La creazione di un punto di incontro di uomini di cultura all’interno delle mura del convento francescano fu merito, in parte, della lungimiranza dell’allora sindaco di Francavilla, che fece concedere a Michetti, già artista noto e proprietario di uno studio sul litorale francavillese, un luogo di prestigio in cui lavorare tranquillamente e, se possibile, da utilizzare per la creazione di una scuola o di altra attività di carattere industriale o artigianale. Se la scuola non vide mai la luce, uno scopo ben più importante venne però raggiunto: quello di lanciare la cittadina abruzzese a livello nazionale in virtù delle numerose personalità che iniziarono a frequentare la casa di Michetti, facendola conoscere all’Italia e al mondo.

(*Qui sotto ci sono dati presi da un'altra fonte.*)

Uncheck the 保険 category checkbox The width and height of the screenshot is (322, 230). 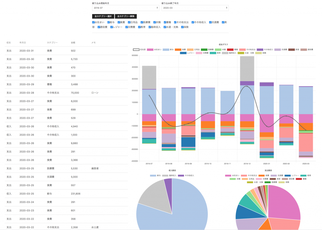[181, 27]
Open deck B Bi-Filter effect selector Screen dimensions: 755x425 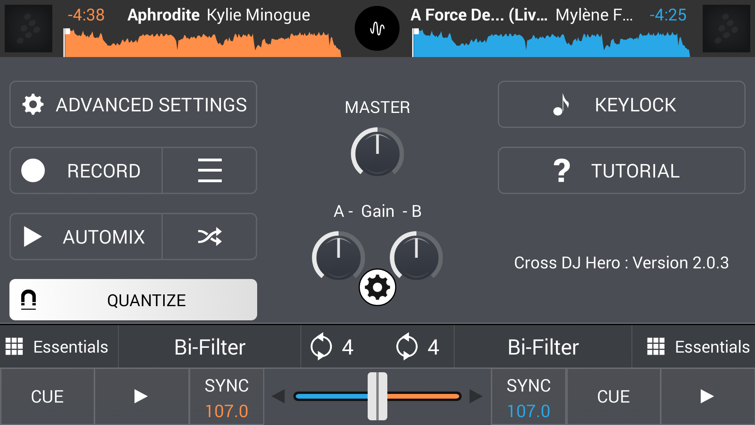[543, 347]
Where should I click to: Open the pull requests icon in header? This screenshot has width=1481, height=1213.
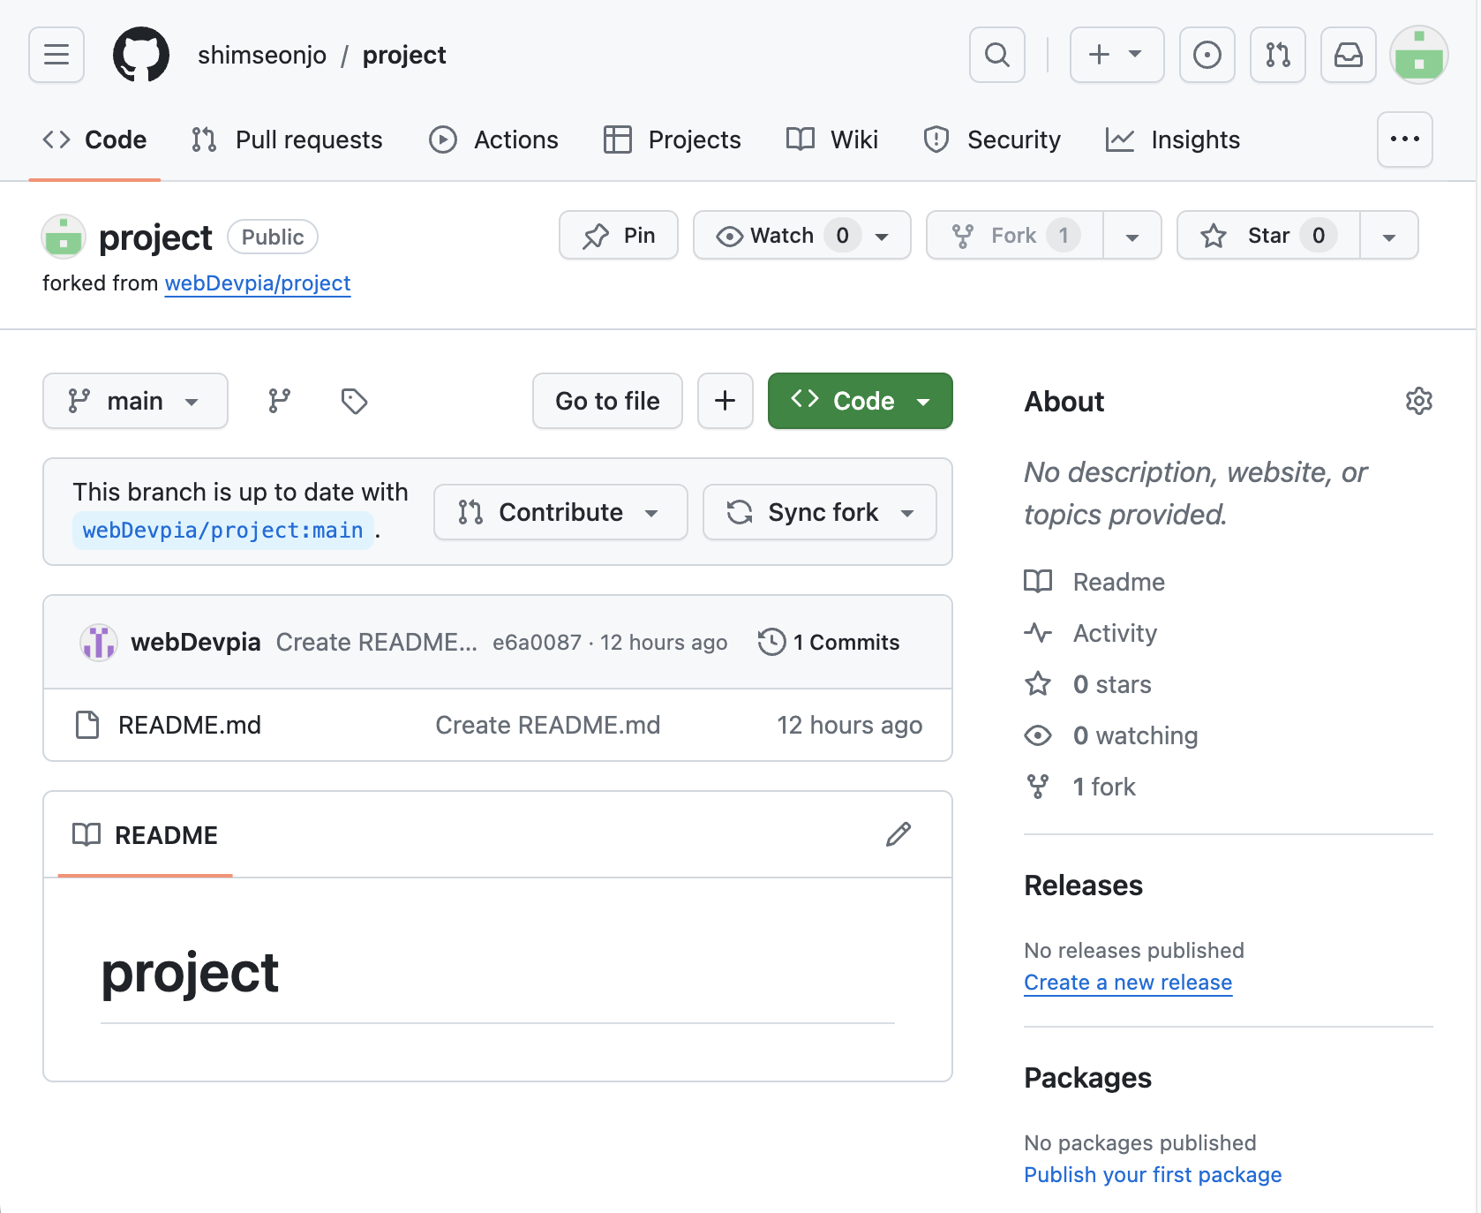(1277, 55)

Determinante, ai fini della nascita del “Cenacolo” a Francavilla al Mare, fu l’amicizia sbocciata fra Francesco Paolo Michetti e un giovanissimo Gabriele D’Annunzio fattosi già conoscere nel 1879 con il suo primo libro di versi, “Primo vere”. Da allora e per circa un quindicennio D’Annunzio fu ospite abituale del convento (o Conventino, come il Vate soleva spesso chiamarlo) dove scrisse “Il piacere” (1889) e gran parte de “L’innocente” (1891) e de “Il trionfo della morte” (1894). Il trasferimento dello scrittore prima a Napoli, nel 1891, poi a Roma (1893), non gli impedì infatti di continuare a recarsi periodicamente al Conventino, da solo, o in compagnia dell’amante di turno. L’ultimo soggiorno francavillese di D’Annunzio, risalente al 1897, non affievolì tuttavia il suo sodalizio artistico con Michetti, che, iniziato nel 1881-82 con “Canto novo” (raccolta illustrata dall’artista di Tocco da Casauria) si protrasse fino al 1903-1904, con le scenografie e i costumi che il pittore curò per una serie di rappresentazioni del dramma dannunziano “La figlia di Iorio”. Anche Francesco Paolo Tosti, aveva conosciuto Michetti nella seconda dell’ottocento e frequentò il convento nella stessa epoca di D’Annunzio, stabilendo con quest’ultimo e con lo stesso Michetti una cordiale relazione che si protrasse fino alla morte del musicista (1916).
Edoardo Scarfoglio e Matilde Serao furono ripetutamente ospitati da Michetti nel suo convento. La Serao, in particolare, rimase colpita dal sodalizio di artisti e uomini di cultura che gravitavano attorno a esso, percepito dalla scrittrice come «…il più giovane, il più forte, il più intellettuale centro d’Italia». Il convento fu assiduamente frequentato anche da alcuni noti artisti abruzzesi tra cui Costantino Barbella e Basilio Cascella, capostipite dell’omonima dinastia di pittori e scultori. Entrambi godettero del sostegno e della collaborazione di D’Annunzio, di Michetti e degli altri membri del sodalizio francavillese.